Schwarzenegger Acts to Guard State Wilderness
The governor will ask federal officials to ban new roads for mining and other development in 4.4 million acres of national forest.
By Robert Salladay, Times Staff Writer
July 12, 2006
SACRAMENTO — Ending one of his remaining fights with environmentalists, Gov. Arnold Schwarzenegger will ask the federal government today to protect 4.4 million acres of national forests from any new roads for timber, oil or gas exploration or other development.
If approved, the Schwarzenegger plan would allay environmentalists' fears that national forest land in California would be opened to development, endangering fish and wildlife. The governor's request was in response to a controversial Bush administration rule that opened millions of "roadless" areas nationwide.
"Having a Republican governor of a western state, with a large amount of roadless areas, stand up to protect all the areas sends an important signal to the rest of the country," said Sara Barth, California regional director of the Wilderness Society.

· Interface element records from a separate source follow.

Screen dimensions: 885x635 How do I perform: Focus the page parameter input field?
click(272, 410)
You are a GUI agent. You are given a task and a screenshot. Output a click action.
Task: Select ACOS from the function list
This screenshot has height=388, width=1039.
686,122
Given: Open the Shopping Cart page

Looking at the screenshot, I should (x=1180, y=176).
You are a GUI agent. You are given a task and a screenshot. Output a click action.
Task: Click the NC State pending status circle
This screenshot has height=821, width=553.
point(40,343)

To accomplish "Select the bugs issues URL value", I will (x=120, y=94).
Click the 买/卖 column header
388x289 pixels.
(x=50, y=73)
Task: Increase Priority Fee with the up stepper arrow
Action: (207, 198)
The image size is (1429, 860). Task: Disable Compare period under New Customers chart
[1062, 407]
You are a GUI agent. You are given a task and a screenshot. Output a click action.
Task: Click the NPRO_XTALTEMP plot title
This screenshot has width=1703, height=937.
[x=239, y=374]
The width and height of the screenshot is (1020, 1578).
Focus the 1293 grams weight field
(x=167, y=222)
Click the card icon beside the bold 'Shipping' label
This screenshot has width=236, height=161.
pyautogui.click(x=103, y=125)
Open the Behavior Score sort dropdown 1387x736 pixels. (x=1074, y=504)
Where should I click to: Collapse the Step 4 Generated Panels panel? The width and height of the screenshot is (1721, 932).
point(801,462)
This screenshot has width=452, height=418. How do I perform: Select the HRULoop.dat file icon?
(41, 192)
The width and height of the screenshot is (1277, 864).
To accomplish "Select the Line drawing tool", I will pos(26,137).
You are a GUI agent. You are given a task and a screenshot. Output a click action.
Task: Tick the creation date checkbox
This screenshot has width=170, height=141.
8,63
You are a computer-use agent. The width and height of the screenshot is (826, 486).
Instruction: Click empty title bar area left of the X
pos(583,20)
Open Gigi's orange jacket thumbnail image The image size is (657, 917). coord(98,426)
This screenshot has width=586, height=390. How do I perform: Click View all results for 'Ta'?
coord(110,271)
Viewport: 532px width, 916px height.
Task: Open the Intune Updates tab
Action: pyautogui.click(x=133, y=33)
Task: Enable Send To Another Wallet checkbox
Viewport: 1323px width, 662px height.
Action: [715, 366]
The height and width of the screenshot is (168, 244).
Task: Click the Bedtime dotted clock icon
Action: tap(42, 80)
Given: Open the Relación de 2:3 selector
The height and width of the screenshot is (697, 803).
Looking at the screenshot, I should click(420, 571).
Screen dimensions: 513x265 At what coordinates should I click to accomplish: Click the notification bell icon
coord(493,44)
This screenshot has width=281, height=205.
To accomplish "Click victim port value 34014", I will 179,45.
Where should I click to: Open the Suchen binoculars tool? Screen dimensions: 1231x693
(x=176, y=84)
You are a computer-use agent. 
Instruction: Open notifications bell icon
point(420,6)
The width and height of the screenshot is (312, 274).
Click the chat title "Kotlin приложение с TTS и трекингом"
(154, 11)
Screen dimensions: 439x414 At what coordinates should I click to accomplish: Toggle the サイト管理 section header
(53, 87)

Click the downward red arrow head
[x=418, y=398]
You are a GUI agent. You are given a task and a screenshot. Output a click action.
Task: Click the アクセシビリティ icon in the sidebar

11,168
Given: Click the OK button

Schwarzenegger is scheduled to unveil his plan today at a Capitol news conference. He is effectively embracing a Clinton administration ban on new roads and timber harvesting on national forest land that includes the increasingly crowded Los Padres, Angeles, San Bernardino and Cleveland forests in Southern California.
President Bush canceled the ban in late 2004 and asked each governor to propose specific areas for protection covering 58.5 million acres. Schwarzenegger's petition is in response to that request....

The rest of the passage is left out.